January 21, 2014

A guide to the South’s good life

     If you were born south of the Mason-Dixon Line, you’ve probably seen the stares and heard the snickers about us.  That once bothered me.  Then, I realized the South and its people must not be that bad.  How many people do you know who retire and move up North?
     None of us are perfect, but I love living down here.  And I particularly like the friendly, easy-going features of our lifestyle.  That’s why I devour the six issues a year of Garden & Gun magazine.  With each publication, it gets better.  Last fall, the magazine released The Southerner’s Handbook, A Guide to Living the Good Life.”

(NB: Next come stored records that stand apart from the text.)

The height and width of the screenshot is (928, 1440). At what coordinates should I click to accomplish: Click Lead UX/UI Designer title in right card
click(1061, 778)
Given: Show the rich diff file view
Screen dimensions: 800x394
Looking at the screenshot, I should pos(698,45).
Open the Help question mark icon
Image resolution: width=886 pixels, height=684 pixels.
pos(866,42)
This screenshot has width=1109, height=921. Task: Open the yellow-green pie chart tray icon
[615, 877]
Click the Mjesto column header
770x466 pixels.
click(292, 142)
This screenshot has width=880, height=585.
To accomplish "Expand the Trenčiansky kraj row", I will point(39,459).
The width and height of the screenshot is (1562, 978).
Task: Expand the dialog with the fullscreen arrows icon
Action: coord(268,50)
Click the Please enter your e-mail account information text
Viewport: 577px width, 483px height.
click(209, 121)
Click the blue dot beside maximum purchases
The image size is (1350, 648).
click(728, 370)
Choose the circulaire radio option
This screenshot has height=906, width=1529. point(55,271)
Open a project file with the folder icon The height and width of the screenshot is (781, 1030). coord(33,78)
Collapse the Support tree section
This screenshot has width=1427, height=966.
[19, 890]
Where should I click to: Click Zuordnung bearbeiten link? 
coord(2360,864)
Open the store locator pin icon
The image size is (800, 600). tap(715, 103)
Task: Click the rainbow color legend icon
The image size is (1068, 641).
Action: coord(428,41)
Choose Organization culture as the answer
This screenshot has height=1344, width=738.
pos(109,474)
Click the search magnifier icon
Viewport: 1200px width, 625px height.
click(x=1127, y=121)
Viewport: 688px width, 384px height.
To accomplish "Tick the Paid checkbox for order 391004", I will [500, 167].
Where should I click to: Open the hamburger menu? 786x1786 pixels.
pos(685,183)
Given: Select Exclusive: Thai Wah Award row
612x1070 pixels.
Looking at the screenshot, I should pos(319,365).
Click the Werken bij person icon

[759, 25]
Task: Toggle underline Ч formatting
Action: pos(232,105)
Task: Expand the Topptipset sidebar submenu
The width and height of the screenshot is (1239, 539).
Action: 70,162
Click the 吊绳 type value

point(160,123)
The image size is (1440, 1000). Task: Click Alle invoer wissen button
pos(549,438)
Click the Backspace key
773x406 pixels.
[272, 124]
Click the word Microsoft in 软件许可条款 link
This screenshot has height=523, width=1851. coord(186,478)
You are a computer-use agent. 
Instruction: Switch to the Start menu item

Whether you were born in Savannah or just got here from Scarsdale, you’ll want this little hardback by your reading chair.  As Clyde Edgerton noted, “Because I was born in the South, I’m a Southerner.  If I had been born in the North, West, or the Central Plains, I would be just a human being.”
     If you don’t get any further than the introduction by Garden & Gun’s Editor-in-Chief David DiBenedetto, you owe it to yourself to read aloud those three pages.  Born in Savannah to Brooklyn transplants, DeBenedetto sees the South the same way I do.   I tease my newcomer friends with this advice: 
     “If people say, ‘You aren’t from around here,’ you can say, ‘No, but I got here as fast as I could.’”  And I add, “That’ll make a Southerner smile and probably hug your neck.”
     Here are some things in The Southerner’s Handbook that made me smile:
     John T. Edge explains “Why Southern Food Matters (So Much).”  This Georgia-born culinary authority is world-renown.  He’ll have you drooling for “provincial dishes—from pulled-pork barbecue to fried chicken drizzled with honey, from hoppin’ John capped with chow-chow to blue-crab gumbo thickened with dried sassafras.”  These, he says, “serve as unifying totems of people and place.”  You’ll read how to care for the iconic cast-iron skillet, fry the perfect chicken and bake a biscuit worthy of your grandpappy’s cane syrup.
     In the “Style” section, Athens’ Cindy Haygood gives instructions on “How to Behave.”   Good conversation is as Southern as a magnolia blossom, but there’s a trick to it.  She reminds us, “People love to talk.  But it’s important not to make the all-too-common mistake of confusing conversation with monologue.  You should keep it a give-and-take, a tennis game, a back-and-forth.”  Manners matter, especially in the South.
     In the “Sporting & Adventure” section, Guy Martin offers some “Wisdom of the Field.”  He says, “It would surely make us braver and finer people if we lived our lives as farmers or as fishermen, because their wherewithal is in the ground and water, absolutely at risk and play.”  Amen.  And there are—among other things—tips on how to grab a frog, remove a tick, shoot a dove, fall off a horse, improve your Kentucky Derby bet, start a fire and soak up the natural wonders of the Southland.
     There are six sections in the book.  But if you can read only one, don’t skip the “Arts & Culture” guidelines.    Savor our music, art, crafts, expressions, literature, storytelling and “The Church of Southern Football,” with arch-rivals Alabama and Auburn, Georgia and Florida, Mississippi and Mississippi State sitting in the front pews.   These add sizzle to our brand that Clyde Edgerton describes.

     You may never need to know “how to talk to a game warden.”   You might not want to indulge in nightlife at Athens’ 40 Watt Club, but here are 287 pages to make you feel good about being a Southerner.  And if you are a newcomer, you can rejoice: “I got here as fast as I could!”